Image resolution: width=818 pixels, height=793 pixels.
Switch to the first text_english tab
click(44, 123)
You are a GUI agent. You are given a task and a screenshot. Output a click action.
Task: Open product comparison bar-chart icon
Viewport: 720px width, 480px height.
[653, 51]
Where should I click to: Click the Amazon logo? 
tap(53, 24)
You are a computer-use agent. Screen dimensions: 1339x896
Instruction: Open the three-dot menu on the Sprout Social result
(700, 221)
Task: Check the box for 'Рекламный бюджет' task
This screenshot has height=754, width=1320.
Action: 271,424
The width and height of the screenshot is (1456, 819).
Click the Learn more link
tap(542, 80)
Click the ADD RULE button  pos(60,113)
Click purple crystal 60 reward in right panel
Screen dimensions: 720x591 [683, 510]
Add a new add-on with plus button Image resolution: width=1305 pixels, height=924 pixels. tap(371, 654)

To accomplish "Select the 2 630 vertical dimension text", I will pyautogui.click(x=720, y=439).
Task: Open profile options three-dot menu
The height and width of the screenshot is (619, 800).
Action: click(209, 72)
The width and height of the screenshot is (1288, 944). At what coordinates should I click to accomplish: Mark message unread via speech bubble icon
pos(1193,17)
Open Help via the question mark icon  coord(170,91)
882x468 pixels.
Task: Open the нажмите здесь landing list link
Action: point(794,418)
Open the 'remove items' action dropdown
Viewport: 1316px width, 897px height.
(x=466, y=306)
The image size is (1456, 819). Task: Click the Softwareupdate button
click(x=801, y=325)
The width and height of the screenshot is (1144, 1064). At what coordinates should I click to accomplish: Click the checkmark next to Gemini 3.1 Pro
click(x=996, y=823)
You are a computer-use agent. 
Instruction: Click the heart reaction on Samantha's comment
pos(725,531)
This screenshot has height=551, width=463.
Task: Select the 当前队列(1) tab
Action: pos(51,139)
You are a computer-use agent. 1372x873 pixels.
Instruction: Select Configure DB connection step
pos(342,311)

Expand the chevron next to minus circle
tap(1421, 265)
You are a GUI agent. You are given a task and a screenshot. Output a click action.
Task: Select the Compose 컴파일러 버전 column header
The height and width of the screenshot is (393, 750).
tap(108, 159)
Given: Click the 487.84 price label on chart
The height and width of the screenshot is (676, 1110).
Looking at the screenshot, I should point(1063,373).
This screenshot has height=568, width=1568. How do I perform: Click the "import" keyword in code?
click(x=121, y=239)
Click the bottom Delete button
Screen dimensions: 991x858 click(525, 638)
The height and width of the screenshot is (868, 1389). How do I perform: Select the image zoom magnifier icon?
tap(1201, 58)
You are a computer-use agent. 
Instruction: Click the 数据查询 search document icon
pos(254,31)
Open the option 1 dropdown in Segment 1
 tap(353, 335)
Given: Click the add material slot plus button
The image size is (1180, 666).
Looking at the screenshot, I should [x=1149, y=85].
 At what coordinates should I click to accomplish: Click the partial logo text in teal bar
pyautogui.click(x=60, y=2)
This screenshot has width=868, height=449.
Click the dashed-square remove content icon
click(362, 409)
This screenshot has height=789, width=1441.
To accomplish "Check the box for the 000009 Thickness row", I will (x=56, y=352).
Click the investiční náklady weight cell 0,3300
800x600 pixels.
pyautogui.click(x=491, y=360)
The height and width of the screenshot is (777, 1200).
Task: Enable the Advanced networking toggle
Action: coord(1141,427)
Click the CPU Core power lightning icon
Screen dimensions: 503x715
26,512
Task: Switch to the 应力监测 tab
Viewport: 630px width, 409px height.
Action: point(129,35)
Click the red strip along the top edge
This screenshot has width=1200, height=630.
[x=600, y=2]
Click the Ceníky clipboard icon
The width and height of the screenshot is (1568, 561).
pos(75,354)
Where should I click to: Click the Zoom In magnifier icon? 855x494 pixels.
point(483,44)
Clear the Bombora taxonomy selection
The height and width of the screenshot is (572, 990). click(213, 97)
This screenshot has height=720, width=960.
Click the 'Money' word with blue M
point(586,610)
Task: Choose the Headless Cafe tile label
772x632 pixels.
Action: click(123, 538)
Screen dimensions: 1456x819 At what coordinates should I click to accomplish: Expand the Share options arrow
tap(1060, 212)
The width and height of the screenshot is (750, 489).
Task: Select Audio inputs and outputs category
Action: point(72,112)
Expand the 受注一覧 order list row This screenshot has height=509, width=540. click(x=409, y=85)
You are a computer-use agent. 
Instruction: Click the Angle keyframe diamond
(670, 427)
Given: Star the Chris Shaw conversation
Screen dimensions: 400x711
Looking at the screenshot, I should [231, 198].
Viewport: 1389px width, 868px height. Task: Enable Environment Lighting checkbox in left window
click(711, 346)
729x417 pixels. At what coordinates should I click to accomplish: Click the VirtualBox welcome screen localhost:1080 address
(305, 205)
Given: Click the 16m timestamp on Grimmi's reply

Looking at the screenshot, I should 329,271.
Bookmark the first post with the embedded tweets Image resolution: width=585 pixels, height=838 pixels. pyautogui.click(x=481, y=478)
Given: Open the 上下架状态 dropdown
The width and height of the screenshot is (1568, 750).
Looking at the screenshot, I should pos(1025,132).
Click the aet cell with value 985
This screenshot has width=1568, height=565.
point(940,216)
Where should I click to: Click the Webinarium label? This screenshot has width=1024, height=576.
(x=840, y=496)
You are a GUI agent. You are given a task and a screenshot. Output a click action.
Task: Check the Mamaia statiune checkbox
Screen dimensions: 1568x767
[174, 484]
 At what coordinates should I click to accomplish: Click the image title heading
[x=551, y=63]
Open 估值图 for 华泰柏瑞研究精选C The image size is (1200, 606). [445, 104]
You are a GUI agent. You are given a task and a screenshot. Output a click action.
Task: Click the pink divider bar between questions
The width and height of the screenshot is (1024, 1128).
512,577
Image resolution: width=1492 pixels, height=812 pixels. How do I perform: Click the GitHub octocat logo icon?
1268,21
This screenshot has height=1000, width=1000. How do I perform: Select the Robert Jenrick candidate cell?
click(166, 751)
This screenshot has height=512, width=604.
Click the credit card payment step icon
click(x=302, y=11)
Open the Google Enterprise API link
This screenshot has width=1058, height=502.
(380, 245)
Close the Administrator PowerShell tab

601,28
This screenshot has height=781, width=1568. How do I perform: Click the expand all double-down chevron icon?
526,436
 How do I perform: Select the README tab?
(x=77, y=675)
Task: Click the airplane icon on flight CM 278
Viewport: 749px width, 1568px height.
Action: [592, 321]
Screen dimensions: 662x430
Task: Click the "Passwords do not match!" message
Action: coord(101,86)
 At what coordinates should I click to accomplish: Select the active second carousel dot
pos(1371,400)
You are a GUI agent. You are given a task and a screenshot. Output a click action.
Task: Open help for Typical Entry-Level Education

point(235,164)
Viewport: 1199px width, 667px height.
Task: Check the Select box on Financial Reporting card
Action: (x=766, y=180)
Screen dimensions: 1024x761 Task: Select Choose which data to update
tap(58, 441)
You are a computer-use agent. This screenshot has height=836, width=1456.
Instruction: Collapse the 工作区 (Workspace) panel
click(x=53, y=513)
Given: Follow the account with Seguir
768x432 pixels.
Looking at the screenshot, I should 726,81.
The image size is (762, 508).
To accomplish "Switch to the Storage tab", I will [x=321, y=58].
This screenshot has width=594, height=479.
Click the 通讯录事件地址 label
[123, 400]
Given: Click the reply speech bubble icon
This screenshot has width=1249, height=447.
------------------------------------
▸ **Exercise directions**
Can you change "Softwareupdate" to "Software Update" in the data between the lines holding "Task: Check the box" and "tap(1201, 58)", inclusive, and give those lines again with nothing else altered?

▸ **Written solution**
Task: Check the box for 'Рекламный бюджет' task
This screenshot has height=754, width=1320.
Action: 271,424
The width and height of the screenshot is (1456, 819).
Click the Learn more link
tap(542, 80)
Click the ADD RULE button  pos(60,113)
Click purple crystal 60 reward in right panel
Screen dimensions: 720x591 [683, 510]
Add a new add-on with plus button Image resolution: width=1305 pixels, height=924 pixels. tap(371, 654)

To accomplish "Select the 2 630 vertical dimension text", I will pyautogui.click(x=720, y=439).
Task: Open profile options three-dot menu
The height and width of the screenshot is (619, 800).
Action: click(209, 72)
The width and height of the screenshot is (1288, 944). At what coordinates should I click to accomplish: Mark message unread via speech bubble icon
pos(1193,17)
Open Help via the question mark icon  coord(170,91)
882x468 pixels.
Task: Open the нажмите здесь landing list link
Action: point(794,418)
Open the 'remove items' action dropdown
Viewport: 1316px width, 897px height.
(x=466, y=306)
The image size is (1456, 819). Task: Click the Software Update button
click(x=801, y=325)
The width and height of the screenshot is (1144, 1064). At what coordinates should I click to accomplish: Click the checkmark next to Gemini 3.1 Pro
click(x=996, y=823)
You are a computer-use agent. 
Instruction: Click the heart reaction on Samantha's comment
pos(725,531)
This screenshot has height=551, width=463.
Task: Select the 当前队列(1) tab
Action: pos(51,139)
You are a computer-use agent. 1372x873 pixels.
Instruction: Select Configure DB connection step
pos(342,311)

Expand the chevron next to minus circle
tap(1421, 265)
You are a GUI agent. You are given a task and a screenshot. Output a click action.
Task: Select the Compose 컴파일러 버전 column header
The height and width of the screenshot is (393, 750).
tap(108, 159)
Given: Click the 487.84 price label on chart
The height and width of the screenshot is (676, 1110).
Looking at the screenshot, I should point(1063,373).
This screenshot has height=568, width=1568. How do I perform: Click the "import" keyword in code?
click(x=121, y=239)
Click the bottom Delete button
Screen dimensions: 991x858 click(525, 638)
The height and width of the screenshot is (868, 1389). How do I perform: Select the image zoom magnifier icon?
tap(1201, 58)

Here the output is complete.